We have a switch that controls three exterior lights on the front of our house - two near the garage, and one above the main door. I like to have these on in the evening, but during the summer the light above the door attracts too many bugs, which forces us to leave it off unless we for sure won't be using the door.

I thought a solution might be to change the bulbs to inexpensive smart bulbs so I could control them independently. However, I realized that the one above the door is a flush mount light, so it's more of a pain and higher cost to change. Also, we would have to leave the switch physically turned on all the time to get full functionality of the smart bulbs, or change out the switch to a smart switch, but this just adds to the cost.

Does anyone have any ideas for other ideas for potential solutions?


----------



## Delmarva Keith (May 12, 2018)

You can use a smart bulb over the main door and the switch will control all three. Many smart bulbs will remember whatever state they were last in if the switch is turned off and turned back on. So in Winter with the switch on, turn on the smart bulb with the app and the switch will from then on turn on and off all three. In Summer with the switch on turn off the smart bulb with the app and from then on it will stay off even using the switch to turn on and off the garage lights. If you want the light over the main door on one night in the Summer, with switch on, just use the app or whatever you use to turn it on.

Another approach I've seen in a similar instance is use smart bulbs in all three fixtures and use a piece of clear tape to prevent switch from being turned off or messed with. Could also remove the switch, connect the switch wires with a wire nut and install a blank cover plate but you'd likely have to undo that if you ever sold the house.

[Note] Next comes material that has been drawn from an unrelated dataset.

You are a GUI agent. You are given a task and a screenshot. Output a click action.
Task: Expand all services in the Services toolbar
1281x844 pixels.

Just occurred to me that maybe I'm not understanding what you mean by flush mount light. Flush mount light means fixture mounts flush to the surface (usually ceiling) but still has light bulbs that can be swapped to smart bulbs. Do you have something different there?


----------



## g-man (Jun 15, 2017)

Raspberry Pi running Home Assistant + Z-Wave dongle + Wall smart switch. You can program to turn on after sunset. Randomly turn on and off during vacations. Turn off 5 hours after turning on.


----------



## Phids (Sep 24, 2020)

Delmarva Keith said:


> Just occurred to me that maybe I'm not understanding what you mean by flush mount light. Flush mount light means fixture mounts flush to the surface (usually ceiling) but still has light bulbs that can be swapped to smart bulbs. Do you have something different there?

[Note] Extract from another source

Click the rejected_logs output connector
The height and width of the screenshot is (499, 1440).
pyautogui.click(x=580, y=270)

The lights by the garage are standard bulbs, so I was able to replace them with a standard $5 smart bulb. The front door is within a recessed entrance and the flush mount light is installed in the ceiling of the outside entryway. I can change it out as well and put in a smart light, but I'll have to order it online and the cost will be closer to $30-$40. As you mention, leaving the interior light switch "on" is an option, but taping it like that seems like a temporary solution. A 3-gang light switch might be my only option, which would be another $30-$40, but it would let me turn lights on/off on a schedule and control them independently so the garage lights are on while keeping the front entry light off in the summer.

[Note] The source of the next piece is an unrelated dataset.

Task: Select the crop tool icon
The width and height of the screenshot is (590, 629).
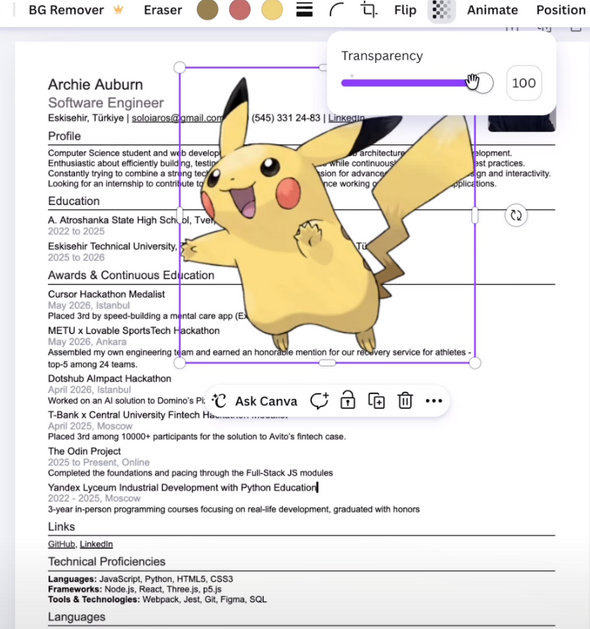Action: [369, 10]
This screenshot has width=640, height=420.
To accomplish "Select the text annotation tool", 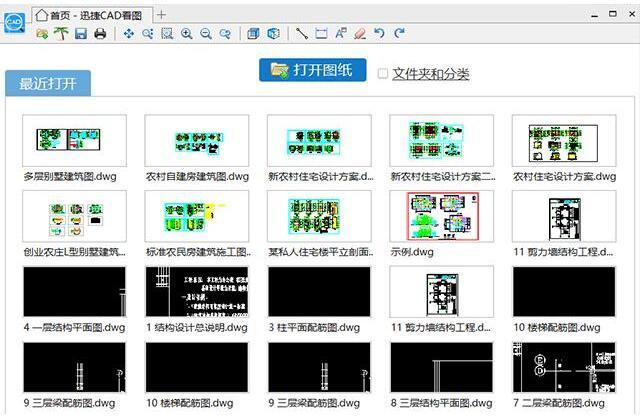I will click(341, 34).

If this is the easiest solution then I'll probably end up doing it. 


g-man said:


> Raspberry Pi running Home Assistant + Z-Wave dongle + Wall smart switch. You can program to turn on after sunset. Randomly turn on and off during vacations. Turn off 5 hours after turning on.


I hadn't heard of Home Assistant before but it looks like something I'd gravitate toward as I prefer to use open source solutions when possible. Thanks for the share.


----------